Rückschläge gab es freilich immer wieder. So wurden im Januar 1988, trotz vielfacher Proteste und der am 1. Mai 1987 offenkundig gewordenen sozialen Lage in Kreuzberg, die Mietpreisbindung aufgehoben und die Gelder für öffentliche Förderungen zusammengestrichen. Das Ergebnis: Bereits 1989 hat die Zahl der teuren privatmodernisierten Wohnungen diejenigen, die mit öffentlichen Geldern gefördert wurden, eingeholt.

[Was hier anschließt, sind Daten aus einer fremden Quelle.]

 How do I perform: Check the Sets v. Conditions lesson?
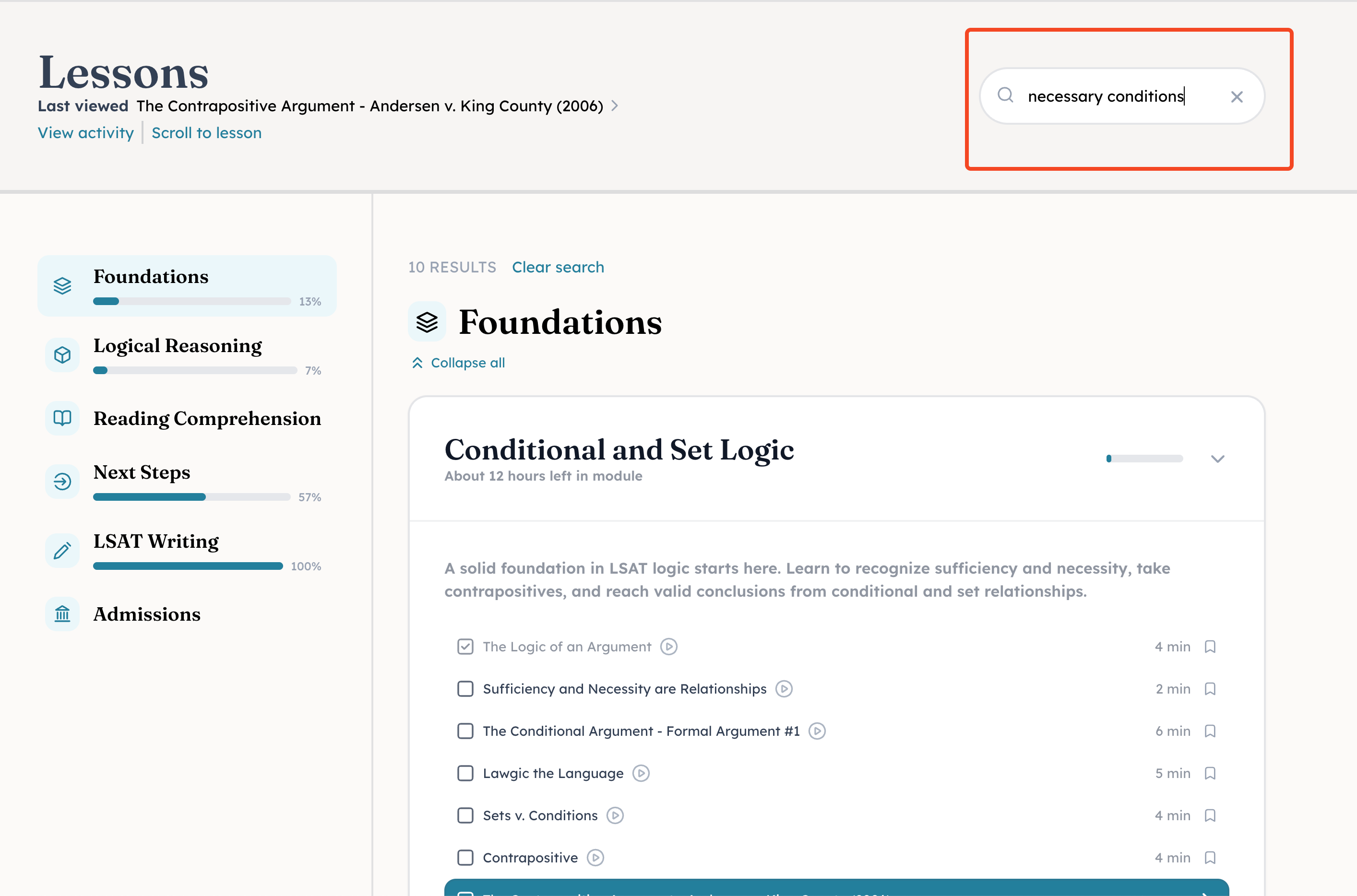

Im November 1989 war es schließlich endgültig vorbei mit dem bequemen Inseldasein Kreuzbergs im Schatten der Mauer. „Heute stehen wir vor einer völlig neuen Situation“, meint Werner Orlowsky. „Diejenigen, die schon vor einigen Jahren von Umstrukturierung geredet haben“, räumt er ein, „haben heute recht behalten.“ Nun müßten sich einmal mehr alle Gruppierungen und Initiativen im Kiez zusammensetzen, „vielleicht“, so Orlowsky, „um nach fünfzehn Jahren neue Strategien für Kreuzberg zu entwickeln“. Die Stadterneuerung, resümiert er die letzten Jahre, habe den Beginn des Elends im Grunde nur aufgeschoben. Die Antwort des Vereins SO 36: statt Resignation nun vermehrt Arbeit vor Ort, Bürgerrechtsarbeit, wie es Rainer Sauter mittlerweile nennt. Das Prinzip blieb sich gleich: „Hilfe zur Selbsthilfe und die Leute aktivieren, daß sie für ihre Rechte aufstehen“.

Aus aktuellem Anlaß wird die für den 15. Juni angekündigte Geburtstagsfeier des Vereins SO 36 im „Kato“ zugunsten einer Veranstaltung zur Situation der Kreuzberger ImmigrantInnen verschoben. Termin wird bekanntgegeben.